In honor of his father’s World War I service in France, a Las Vegas man has donated 104 letters written by his father from the battlefields of that conflict to Chapman University and its
Center for American War Letters
.
It is the largest such donation to the Chapman center, followed by a Vietnam Veteran’s donation of 101 of his wartime correspondences.
“This is a national treasure we want everybody – students, scholars and citizens – to have access to,” said Charlene Baldwin, dean of Leatherby Libraries, which is helping to catalog, archive and digitize the war letters for online use.
Jay Friedman said he chose to donate his father’s letters, written from September 1916 to November 1918, to the center, confident that they would be preserved and shared with scholars for decades to come.
“I am so happy,” Friedman said, as he presented the bundle of letters to Chancellor Daniele Struppa.
The yellowed stationery pages bearing the graceful handwriting of David Friedman are addressed “Dear Folks” and filled with assurances to “not worry,” gratitude for a fruit cake sent his way, routine details of Army life and wide-eyed wonder at the beautiful women in France. As he pored over some of the letters with Friedman, Struppa assured him that they would be invaluable pieces in the collection.
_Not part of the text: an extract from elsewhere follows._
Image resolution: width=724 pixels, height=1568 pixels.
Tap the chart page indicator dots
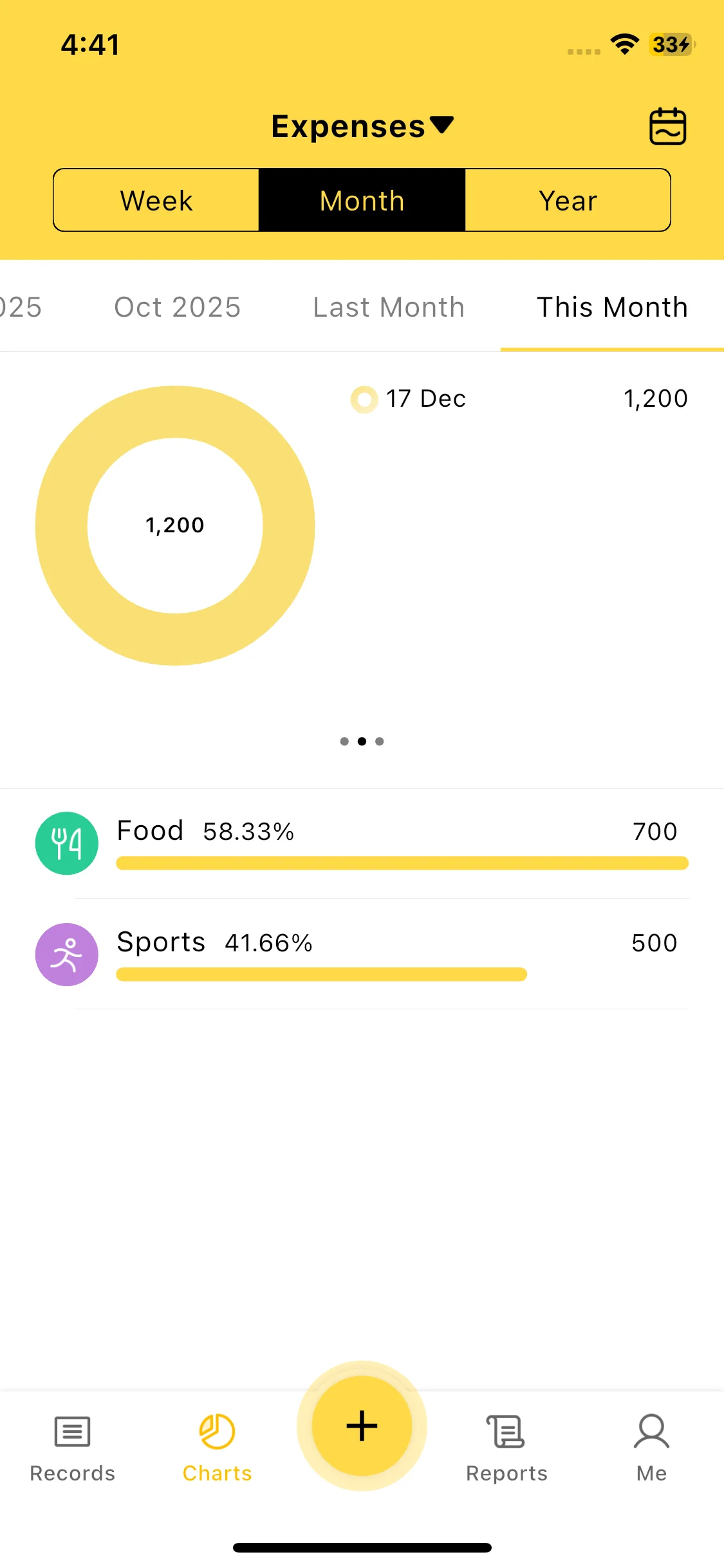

“What was just your personal story can now be shared and has impact,” Struppa said.
Such a donation was special for both its timeliness as the world marks the
100th anniversary of World War I
and for its intactness, Baldwin said. Often families will understandably distribute a large batch of war letters as mementoes among descendants. When a set remains intact, though, it offers scholars a deeper picture of the writer’s experience and the window of time in which he or she served, she said.
The Center for American War Letters is a unique and extensive manuscript collection of previously unpublished war letters from every American conflict, beginning with handwritten missives composed during the Revolutionary War and continuing up to emails sent from Iraq and Afghanistan. The center is directed by Chancellor’s Fellow
Andrew Carroll
, editor of several
New York Times
bestsellers, including
War Letters
,
Letters of a Nation
, and
Behind the Lines
.
War Letters
inspired the critically acclaimed
PBS documentary
of the same name, and the audio version of the book was nominated for a Grammy in the Spoken Word category.